_WHAT TO WORK ON_
[1] In the GDPR backup discussion, which two offices does one commenter say gave them legal guidance during their work?
[2] List every office or company that the GDPR backup discussion names in its sentences as a source of guidance on deleting data. Leave out the links.
[3] Translate this sentence from the GDPR backup discussion into Spanish: "You still need to remove it either directly or your retention policy for backups needs to be short enough that keeping it in backups for a while is judged as reasonable."

_STUDY TEXT_
★ ★ ★ ★

You heard wrong. It doesn't have to be immediate though.


https://news.ycombinator.com/item?id=41068881, https://news.ycombinator.com/item?id=37941653, https://news.ycombinator.com/item?id=36085044, https://news.ycombinator.com/item?id=34207919, https://news.ycombinator.com/item?id=32744415, https://news.ycombinator.com/item?id=32161041, https://news.ycombinator.com/item?id=31340987, https://news.ycombinator.com/item?id=31051129, https://news.ycombinator.com/item?id=31048828, ...

My impression from all that I've heard is that you should have a backup retention policy, but otherwise there's no set upper bound on how long that may be. Not that the text of the GDPR breathes a word of it, though, everything's just a rat's nest of exemptions suggested by various authorities and other parties that haven't been tested in court.


In general I don't particularly care what other people say on this topic and rely on the legal guidance I received during my work from UK ICO and Slovenian office, but even some of your links don't collaborate you. The second one linking to Verasafe's page on which it clearly says that yes, you should delete it.

There's a lot of complainig around how difficult that can be and the fact that EU legislation in general often does not like to precisely prescribe its requirements like what reasonable means, which can indeed be annoying.

You still need to remove it either directly or your retention policy for backups needs to be short enough that keeping it in backups for a while is judged as reasonable.


> In general I don't particularly care what other people say on this topic

Nor do I see why I should particularly listen to what you say on this topic, given that others have similarly claimed authority from their lawyers or from their local jurisdictions.

> The second one linking to Verasafe's page on which it clearly says that yes, you should delete it.

Right before the "But don’t panic! Enforcement authorities know how difficult it is to fulfil this obligation in practice." section, where it elaborates on your ability to claim that stripping data from backups is technically infeasible, in which case you must promise to delete the data on restoration. Just like I've heard from everyone else.

★ ★ ★ ★

_Stored items from a collection_
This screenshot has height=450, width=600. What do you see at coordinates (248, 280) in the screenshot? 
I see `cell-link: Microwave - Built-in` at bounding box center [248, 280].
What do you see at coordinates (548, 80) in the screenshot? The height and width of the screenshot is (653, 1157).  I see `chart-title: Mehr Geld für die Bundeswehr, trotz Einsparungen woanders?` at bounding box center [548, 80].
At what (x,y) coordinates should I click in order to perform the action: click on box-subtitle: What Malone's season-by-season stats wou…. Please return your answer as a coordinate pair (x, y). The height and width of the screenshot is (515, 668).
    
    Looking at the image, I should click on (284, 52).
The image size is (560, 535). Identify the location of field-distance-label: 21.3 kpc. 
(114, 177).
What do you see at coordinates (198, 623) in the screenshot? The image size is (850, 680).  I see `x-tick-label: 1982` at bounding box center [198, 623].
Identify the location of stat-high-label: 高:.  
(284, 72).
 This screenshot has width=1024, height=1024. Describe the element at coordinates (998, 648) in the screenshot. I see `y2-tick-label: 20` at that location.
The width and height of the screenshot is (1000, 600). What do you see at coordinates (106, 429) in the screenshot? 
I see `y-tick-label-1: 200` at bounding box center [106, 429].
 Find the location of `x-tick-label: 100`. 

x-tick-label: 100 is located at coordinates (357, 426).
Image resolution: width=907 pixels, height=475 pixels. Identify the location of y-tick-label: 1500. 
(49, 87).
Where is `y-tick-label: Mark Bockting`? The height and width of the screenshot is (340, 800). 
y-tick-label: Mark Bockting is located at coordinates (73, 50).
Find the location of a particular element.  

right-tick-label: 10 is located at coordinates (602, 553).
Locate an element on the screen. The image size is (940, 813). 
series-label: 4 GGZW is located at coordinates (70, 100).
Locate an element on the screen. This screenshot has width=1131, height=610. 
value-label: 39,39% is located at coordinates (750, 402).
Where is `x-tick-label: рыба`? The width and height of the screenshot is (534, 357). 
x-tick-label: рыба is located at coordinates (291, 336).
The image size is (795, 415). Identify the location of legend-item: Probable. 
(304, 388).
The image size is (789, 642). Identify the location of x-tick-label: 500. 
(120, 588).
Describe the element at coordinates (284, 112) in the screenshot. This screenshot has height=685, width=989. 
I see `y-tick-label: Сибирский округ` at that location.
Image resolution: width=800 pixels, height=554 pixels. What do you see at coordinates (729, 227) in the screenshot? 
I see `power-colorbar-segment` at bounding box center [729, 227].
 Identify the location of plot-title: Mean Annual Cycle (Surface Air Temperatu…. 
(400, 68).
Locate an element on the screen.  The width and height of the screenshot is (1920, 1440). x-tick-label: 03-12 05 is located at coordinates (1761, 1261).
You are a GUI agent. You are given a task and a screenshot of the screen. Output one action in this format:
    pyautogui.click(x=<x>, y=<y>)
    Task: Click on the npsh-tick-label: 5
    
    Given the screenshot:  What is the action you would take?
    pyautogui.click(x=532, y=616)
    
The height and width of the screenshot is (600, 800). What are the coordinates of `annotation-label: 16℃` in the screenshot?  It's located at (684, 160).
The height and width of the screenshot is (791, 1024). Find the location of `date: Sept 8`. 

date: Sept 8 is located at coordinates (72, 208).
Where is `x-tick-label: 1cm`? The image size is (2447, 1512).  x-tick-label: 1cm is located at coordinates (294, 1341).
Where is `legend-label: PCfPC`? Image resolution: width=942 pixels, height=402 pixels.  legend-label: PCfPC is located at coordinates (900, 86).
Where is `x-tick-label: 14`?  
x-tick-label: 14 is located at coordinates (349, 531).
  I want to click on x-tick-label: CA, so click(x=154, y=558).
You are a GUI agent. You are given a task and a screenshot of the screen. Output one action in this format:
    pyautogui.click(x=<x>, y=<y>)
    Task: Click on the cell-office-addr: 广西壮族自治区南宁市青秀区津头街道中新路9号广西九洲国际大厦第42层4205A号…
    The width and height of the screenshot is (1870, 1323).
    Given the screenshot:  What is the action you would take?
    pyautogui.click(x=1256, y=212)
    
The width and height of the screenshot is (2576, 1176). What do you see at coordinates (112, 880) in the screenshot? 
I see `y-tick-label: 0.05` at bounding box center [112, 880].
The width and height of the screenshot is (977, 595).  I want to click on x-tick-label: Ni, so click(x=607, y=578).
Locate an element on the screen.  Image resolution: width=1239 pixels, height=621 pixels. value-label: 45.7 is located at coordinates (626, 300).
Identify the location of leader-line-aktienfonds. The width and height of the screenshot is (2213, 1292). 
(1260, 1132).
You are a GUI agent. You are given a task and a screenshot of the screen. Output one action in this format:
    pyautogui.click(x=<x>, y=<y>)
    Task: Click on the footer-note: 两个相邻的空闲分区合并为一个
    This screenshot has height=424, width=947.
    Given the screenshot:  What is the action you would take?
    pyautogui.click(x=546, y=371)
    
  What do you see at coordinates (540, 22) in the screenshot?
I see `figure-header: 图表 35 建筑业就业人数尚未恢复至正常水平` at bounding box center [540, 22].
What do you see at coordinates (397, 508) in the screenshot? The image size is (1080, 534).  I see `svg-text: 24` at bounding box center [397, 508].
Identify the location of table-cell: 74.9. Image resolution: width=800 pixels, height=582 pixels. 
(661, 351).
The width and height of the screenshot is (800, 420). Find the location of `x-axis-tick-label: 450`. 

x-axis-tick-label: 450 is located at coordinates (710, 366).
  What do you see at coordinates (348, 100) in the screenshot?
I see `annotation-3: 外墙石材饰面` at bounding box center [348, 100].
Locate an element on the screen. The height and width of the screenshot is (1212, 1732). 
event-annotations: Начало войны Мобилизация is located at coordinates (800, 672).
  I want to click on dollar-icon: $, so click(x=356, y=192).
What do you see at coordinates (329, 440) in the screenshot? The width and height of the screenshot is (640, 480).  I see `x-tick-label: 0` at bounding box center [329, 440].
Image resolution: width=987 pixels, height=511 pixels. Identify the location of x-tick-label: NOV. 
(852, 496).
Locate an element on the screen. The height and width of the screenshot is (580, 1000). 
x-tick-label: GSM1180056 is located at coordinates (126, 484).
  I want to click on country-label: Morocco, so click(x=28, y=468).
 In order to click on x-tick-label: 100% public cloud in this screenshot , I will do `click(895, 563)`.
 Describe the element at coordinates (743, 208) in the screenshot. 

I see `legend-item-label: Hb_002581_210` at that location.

★ ★ ★ ★

_TASK SOLUTIONS_
[1] The UK ICO and the Slovenian office.

[2] UK ICO, the Slovenian office, Verasafe

[3] Aun así, debes eliminarlo, ya sea directamente o mediante una política de retención de copias de seguridad lo bastante corta como para que conservarlo en ellas durante un tiempo se considere razonable.